We didn’t have as varied selection of pictures of Mike as would have been ideal. Nevertheless, the AI did a pretty creditable job. This image got 98% of the way there. I just fixed Mike’s lip and greyed his hair a little in Photoshop.
That’s a pretty good analogy for Intelligent Document Processing. Some companies claim very high levels of accuracy but fail to mention that’s achieved with human intervention.
The truth is that accuracy starts lower and improves with training. The more a human-in-the-loop intervenes and corrects small mistakes the more the system improves. It’s about progressively moving the system’s accuracy towards 100%.
Where documents are less important some companies might be happy to let the system process them without human intervention knowing that the last 3-4% of accuracy isn’t critical. When the material being processed really matters the likelihood is that a human would still check the results even if the solution was consistently 99% right. After all, some matters aren’t left to one human alone – work is regularly checked over by a second or third colleague, often someone more senior. So some companies will want their IDP to be entirely automated while others will never let anything pass without human QA. That’s a business decision.
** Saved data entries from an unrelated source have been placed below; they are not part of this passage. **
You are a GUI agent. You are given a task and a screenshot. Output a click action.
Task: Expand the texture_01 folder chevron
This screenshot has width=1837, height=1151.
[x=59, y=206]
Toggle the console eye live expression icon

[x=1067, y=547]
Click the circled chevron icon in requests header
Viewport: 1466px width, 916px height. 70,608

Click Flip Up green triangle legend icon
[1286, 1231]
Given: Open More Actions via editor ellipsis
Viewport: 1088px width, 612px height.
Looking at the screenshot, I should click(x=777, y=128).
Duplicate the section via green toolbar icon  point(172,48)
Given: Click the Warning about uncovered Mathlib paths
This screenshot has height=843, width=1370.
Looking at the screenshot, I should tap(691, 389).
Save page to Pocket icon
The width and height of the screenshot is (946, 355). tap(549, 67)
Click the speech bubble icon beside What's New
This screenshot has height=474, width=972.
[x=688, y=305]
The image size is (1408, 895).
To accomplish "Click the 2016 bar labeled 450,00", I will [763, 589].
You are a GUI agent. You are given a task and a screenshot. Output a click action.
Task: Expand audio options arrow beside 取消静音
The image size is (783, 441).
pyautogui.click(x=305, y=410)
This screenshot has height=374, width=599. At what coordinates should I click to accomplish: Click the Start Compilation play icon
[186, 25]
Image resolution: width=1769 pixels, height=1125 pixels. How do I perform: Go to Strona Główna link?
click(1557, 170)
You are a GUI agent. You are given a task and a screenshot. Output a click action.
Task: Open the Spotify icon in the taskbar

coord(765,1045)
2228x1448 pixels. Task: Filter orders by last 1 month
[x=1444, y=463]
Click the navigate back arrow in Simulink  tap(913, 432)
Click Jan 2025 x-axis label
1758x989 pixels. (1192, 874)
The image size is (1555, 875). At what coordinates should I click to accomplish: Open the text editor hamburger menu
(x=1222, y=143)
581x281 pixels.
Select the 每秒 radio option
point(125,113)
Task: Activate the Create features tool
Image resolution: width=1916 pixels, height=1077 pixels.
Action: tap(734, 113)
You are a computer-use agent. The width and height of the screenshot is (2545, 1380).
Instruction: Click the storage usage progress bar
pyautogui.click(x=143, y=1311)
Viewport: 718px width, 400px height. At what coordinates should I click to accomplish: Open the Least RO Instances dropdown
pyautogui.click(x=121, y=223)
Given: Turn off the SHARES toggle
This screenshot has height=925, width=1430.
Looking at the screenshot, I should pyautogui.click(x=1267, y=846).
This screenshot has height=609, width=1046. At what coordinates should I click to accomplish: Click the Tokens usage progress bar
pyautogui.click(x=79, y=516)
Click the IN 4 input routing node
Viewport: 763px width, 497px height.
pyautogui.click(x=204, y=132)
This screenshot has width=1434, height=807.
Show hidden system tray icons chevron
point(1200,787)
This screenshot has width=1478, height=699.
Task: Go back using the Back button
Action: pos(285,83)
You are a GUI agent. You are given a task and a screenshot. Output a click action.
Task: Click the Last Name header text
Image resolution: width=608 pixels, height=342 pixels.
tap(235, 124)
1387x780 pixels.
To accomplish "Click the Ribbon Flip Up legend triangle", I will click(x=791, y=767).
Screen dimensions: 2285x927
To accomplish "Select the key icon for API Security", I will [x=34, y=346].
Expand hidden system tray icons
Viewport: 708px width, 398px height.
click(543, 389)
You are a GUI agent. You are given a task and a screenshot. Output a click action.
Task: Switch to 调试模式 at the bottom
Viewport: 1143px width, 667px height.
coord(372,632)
Meanwhile this whole process left me feeling that, for now at least, there’s something not quite there yet about AI art. Much of what I’ve seen could be called kitsch. To be fair there’s a lot of kitsch art out there that’s been created by humans, but there’s also Holbein and Vermeer, Hockney and Bacon, which has a human spark that AI has yet to reproduce.
But what about us?
As someone who works in the visual arts, part of me wonders what the impact will be on artists. I’m not sure we should be worried. I’m sure that when ceramics started being mass produced potters were worried. Doubtless a lot of work for workman potters disappeared. But there are still thousands of people producing amazing ceramics and however many IKEA dinner sets people buy they’ll still treasure the handmade pots, plates and art objects that have been shaped by the human hand. Mass production had widened access to everyday ceramics without reducing the value of ceramics as an artform. Many would argue that mass production has actually increased the value we place in things that are made by hand. I really appreciate the time, creativity and personality that people pour into their craft. The imperfections, if you can call them that, make their creations that much more special.
By the same token Intelligent Document Processing isn’t going to make humans redundant. Many documents need studying with an experienced eye. But typing in the data mostly doesn’t. And who aspires to a career in data entry?
At a time when unemployment in the US and UK are at long term lows that simply means there’s a better alternative to recruiting and training new people – freeing experienced colleagues from routine and unchallenging tasks so they can put their skills to work, just like we’ll always value an original Titian more than one produced by a machine.